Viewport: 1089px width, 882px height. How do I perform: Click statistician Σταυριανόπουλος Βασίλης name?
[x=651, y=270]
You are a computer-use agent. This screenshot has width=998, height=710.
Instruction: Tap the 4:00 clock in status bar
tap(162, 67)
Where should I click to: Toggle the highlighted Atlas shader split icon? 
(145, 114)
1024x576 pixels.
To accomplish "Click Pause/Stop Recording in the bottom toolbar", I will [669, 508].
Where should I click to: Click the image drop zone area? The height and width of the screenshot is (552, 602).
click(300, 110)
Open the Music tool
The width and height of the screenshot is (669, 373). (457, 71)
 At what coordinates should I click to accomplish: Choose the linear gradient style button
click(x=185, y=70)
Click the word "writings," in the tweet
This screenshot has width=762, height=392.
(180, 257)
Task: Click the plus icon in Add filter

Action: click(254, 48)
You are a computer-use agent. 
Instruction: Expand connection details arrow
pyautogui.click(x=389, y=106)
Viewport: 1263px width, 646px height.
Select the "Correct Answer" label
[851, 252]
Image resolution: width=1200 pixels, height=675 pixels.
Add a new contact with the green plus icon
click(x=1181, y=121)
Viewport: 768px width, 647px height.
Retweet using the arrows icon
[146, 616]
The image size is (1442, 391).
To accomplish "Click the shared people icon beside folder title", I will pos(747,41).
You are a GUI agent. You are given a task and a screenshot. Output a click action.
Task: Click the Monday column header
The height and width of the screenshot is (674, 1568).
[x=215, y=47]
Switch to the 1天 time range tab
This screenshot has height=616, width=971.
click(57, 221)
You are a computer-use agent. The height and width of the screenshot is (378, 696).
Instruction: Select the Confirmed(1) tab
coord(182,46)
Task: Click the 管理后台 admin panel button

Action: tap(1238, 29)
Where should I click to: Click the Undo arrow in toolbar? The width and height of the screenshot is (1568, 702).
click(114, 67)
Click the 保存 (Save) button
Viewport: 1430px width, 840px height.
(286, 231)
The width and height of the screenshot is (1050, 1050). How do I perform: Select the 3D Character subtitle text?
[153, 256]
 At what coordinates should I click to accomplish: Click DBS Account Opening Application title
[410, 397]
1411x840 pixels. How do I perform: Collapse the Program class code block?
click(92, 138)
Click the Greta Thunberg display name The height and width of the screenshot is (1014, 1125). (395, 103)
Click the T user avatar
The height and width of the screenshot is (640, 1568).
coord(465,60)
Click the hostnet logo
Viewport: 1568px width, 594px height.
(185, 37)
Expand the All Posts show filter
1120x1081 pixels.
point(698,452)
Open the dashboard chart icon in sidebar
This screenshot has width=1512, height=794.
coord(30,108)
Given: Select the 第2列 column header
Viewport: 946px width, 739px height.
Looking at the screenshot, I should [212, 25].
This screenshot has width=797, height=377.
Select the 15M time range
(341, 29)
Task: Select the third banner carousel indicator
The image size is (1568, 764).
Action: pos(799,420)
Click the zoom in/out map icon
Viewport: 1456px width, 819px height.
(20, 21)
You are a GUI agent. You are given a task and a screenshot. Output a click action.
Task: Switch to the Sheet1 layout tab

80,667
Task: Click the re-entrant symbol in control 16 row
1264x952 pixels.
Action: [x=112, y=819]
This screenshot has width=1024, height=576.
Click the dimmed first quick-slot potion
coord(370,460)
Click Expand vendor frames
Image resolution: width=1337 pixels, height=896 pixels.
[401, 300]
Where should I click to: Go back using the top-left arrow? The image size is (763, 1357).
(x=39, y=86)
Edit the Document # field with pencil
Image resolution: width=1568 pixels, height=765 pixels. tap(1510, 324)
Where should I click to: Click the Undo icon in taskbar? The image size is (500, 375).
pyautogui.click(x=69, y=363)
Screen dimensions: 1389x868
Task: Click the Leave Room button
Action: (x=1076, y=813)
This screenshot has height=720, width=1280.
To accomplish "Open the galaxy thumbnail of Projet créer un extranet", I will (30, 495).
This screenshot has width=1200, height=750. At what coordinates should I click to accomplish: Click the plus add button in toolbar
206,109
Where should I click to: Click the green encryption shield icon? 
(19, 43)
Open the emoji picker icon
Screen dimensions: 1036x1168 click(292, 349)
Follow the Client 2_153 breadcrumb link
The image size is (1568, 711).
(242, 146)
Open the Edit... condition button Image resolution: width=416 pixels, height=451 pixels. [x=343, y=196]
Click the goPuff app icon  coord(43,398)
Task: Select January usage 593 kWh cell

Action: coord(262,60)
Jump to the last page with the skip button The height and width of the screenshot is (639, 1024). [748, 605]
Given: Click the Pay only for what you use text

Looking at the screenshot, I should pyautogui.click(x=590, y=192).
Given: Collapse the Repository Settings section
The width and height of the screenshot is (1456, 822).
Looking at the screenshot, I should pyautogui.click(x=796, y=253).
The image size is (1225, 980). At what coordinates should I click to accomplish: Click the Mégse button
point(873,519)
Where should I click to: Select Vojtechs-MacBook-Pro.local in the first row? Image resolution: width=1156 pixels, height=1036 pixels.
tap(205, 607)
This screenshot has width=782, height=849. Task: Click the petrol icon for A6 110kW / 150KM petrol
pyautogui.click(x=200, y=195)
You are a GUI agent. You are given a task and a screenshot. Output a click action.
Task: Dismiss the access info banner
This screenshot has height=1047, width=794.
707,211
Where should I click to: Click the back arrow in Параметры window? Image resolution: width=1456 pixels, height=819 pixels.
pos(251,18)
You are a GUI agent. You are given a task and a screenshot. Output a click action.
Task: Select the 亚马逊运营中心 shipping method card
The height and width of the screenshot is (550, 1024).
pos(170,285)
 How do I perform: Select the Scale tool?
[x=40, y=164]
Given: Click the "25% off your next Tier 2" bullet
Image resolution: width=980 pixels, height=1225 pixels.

■ TASK TO COMPLETE: Rewrite all of the data above as a numbered list with one line per item, and leave out the blank lines.

■ TASK ANSWER:
1. Viewport: 1089px width, 882px height. How do I perform: Click statistician Σταυριανόπουλος Βασίλης name?
2. [x=651, y=270]
3. You are a computer-use agent. This screenshot has width=998, height=710.
4. Instruction: Tap the 4:00 clock in status bar
5. tap(162, 67)
6. Where should I click to: Toggle the highlighted Atlas shader split icon? 
7. (145, 114)
8. 1024x576 pixels.
9. To accomplish "Click Pause/Stop Recording in the bottom toolbar", I will [669, 508].
10. Where should I click to: Click the image drop zone area? The height and width of the screenshot is (552, 602).
11. click(300, 110)
12. Open the Music tool
13. The width and height of the screenshot is (669, 373). (457, 71)
14.  At what coordinates should I click to accomplish: Choose the linear gradient style button
15. click(x=185, y=70)
16. Click the word "writings," in the tweet
17. This screenshot has width=762, height=392.
18. (180, 257)
19. Task: Click the plus icon in Add filter
20. Action: click(254, 48)
21. You are a computer-use agent. 
22. Instruction: Expand connection details arrow
23. pyautogui.click(x=389, y=106)
24. Viewport: 1263px width, 646px height.
25. Select the "Correct Answer" label
26. [851, 252]
27. Image resolution: width=1200 pixels, height=675 pixels.
28. Add a new contact with the green plus icon
29. click(x=1181, y=121)
30. Viewport: 768px width, 647px height.
31. Retweet using the arrows icon
32. [146, 616]
33. The image size is (1442, 391).
34. To accomplish "Click the shared people icon beside folder title", I will pos(747,41).
35. You are a GUI agent. You are given a task and a screenshot. Output a click action.
36. Task: Click the Monday column header
37. The height and width of the screenshot is (674, 1568).
38. [x=215, y=47]
39. Switch to the 1天 time range tab
40. This screenshot has height=616, width=971.
41. click(57, 221)
42. You are a computer-use agent. The height and width of the screenshot is (378, 696).
43. Instruction: Select the Confirmed(1) tab
44. coord(182,46)
45. Task: Click the 管理后台 admin panel button
46. Action: tap(1238, 29)
47. Where should I click to: Click the Undo arrow in toolbar? The width and height of the screenshot is (1568, 702).
48. click(114, 67)
49. Click the 保存 (Save) button
50. Viewport: 1430px width, 840px height.
51. (286, 231)
52. The width and height of the screenshot is (1050, 1050). How do I perform: Select the 3D Character subtitle text?
53. [153, 256]
54.  At what coordinates should I click to accomplish: Click DBS Account Opening Application title
55. [410, 397]
56. 1411x840 pixels. How do I perform: Collapse the Program class code block?
57. click(92, 138)
58. Click the Greta Thunberg display name The height and width of the screenshot is (1014, 1125). (395, 103)
59. Click the T user avatar
60. The height and width of the screenshot is (640, 1568).
61. coord(465,60)
62. Click the hostnet logo
63. Viewport: 1568px width, 594px height.
64. (185, 37)
65. Expand the All Posts show filter
66. 1120x1081 pixels.
67. point(698,452)
68. Open the dashboard chart icon in sidebar
69. This screenshot has width=1512, height=794.
70. coord(30,108)
71. Given: Select the 第2列 column header
72. Viewport: 946px width, 739px height.
73. Looking at the screenshot, I should [212, 25].
74. This screenshot has width=797, height=377.
75. Select the 15M time range
76. (341, 29)
77. Task: Select the third banner carousel indicator
78. The image size is (1568, 764).
79. Action: pos(799,420)
80. Click the zoom in/out map icon
81. Viewport: 1456px width, 819px height.
82. (20, 21)
83. You are a GUI agent. You are given a task and a screenshot. Output a click action.
84. Task: Switch to the Sheet1 layout tab
85. 80,667
86. Task: Click the re-entrant symbol in control 16 row
87. 1264x952 pixels.
88. Action: [x=112, y=819]
89. This screenshot has width=1024, height=576.
90. Click the dimmed first quick-slot potion
91. coord(370,460)
92. Click Expand vendor frames
93. Image resolution: width=1337 pixels, height=896 pixels.
94. [401, 300]
95. Where should I click to: Go back using the top-left arrow? The image size is (763, 1357).
96. (x=39, y=86)
97. Edit the Document # field with pencil
98. Image resolution: width=1568 pixels, height=765 pixels. tap(1510, 324)
99. Where should I click to: Click the Undo icon in taskbar? The image size is (500, 375).
100. pyautogui.click(x=69, y=363)
101. Screen dimensions: 1389x868
102. Task: Click the Leave Room button
103. Action: (x=1076, y=813)
104. This screenshot has height=720, width=1280.
105. To accomplish "Open the galaxy thumbnail of Projet créer un extranet", I will (30, 495).
106. This screenshot has width=1200, height=750. At what coordinates should I click to accomplish: Click the plus add button in toolbar
107. 206,109
108. Where should I click to: Click the green encryption shield icon? 
109. (19, 43)
110. Open the emoji picker icon
111. Screen dimensions: 1036x1168 click(292, 349)
112. Follow the Client 2_153 breadcrumb link
113. The image size is (1568, 711).
114. (242, 146)
115. Open the Edit... condition button Image resolution: width=416 pixels, height=451 pixels. [x=343, y=196]
116. Click the goPuff app icon  coord(43,398)
117. Task: Select January usage 593 kWh cell
118. Action: coord(262,60)
119. Jump to the last page with the skip button The height and width of the screenshot is (639, 1024). [748, 605]
120. Given: Click the Pay only for what you use text
121. Looking at the screenshot, I should pyautogui.click(x=590, y=192).
122. Given: Collapse the Repository Settings section
123. The width and height of the screenshot is (1456, 822).
124. Looking at the screenshot, I should pyautogui.click(x=796, y=253).
125. The image size is (1225, 980). At what coordinates should I click to accomplish: Click the Mégse button
126. point(873,519)
127. Where should I click to: Select Vojtechs-MacBook-Pro.local in the first row? Image resolution: width=1156 pixels, height=1036 pixels.
128. tap(205, 607)
129. This screenshot has width=782, height=849. Task: Click the petrol icon for A6 110kW / 150KM petrol
130. pyautogui.click(x=200, y=195)
131. You are a GUI agent. You are given a task and a screenshot. Output a click action.
132. Task: Dismiss the access info banner
133. This screenshot has height=1047, width=794.
134. 707,211
135. Where should I click to: Click the back arrow in Параметры window? Image resolution: width=1456 pixels, height=819 pixels.
136. pos(251,18)
137. You are a GUI agent. You are given a task and a screenshot. Output a click action.
138. Task: Select the 亚马逊运营中心 shipping method card
139. The height and width of the screenshot is (550, 1024).
140. pos(170,285)
141.  How do I perform: Select the Scale tool?
142. [x=40, y=164]
143. Given: Click the "25% off your next Tier 2" bullet
144. Image resolution: width=980 pixels, height=1225 pixels.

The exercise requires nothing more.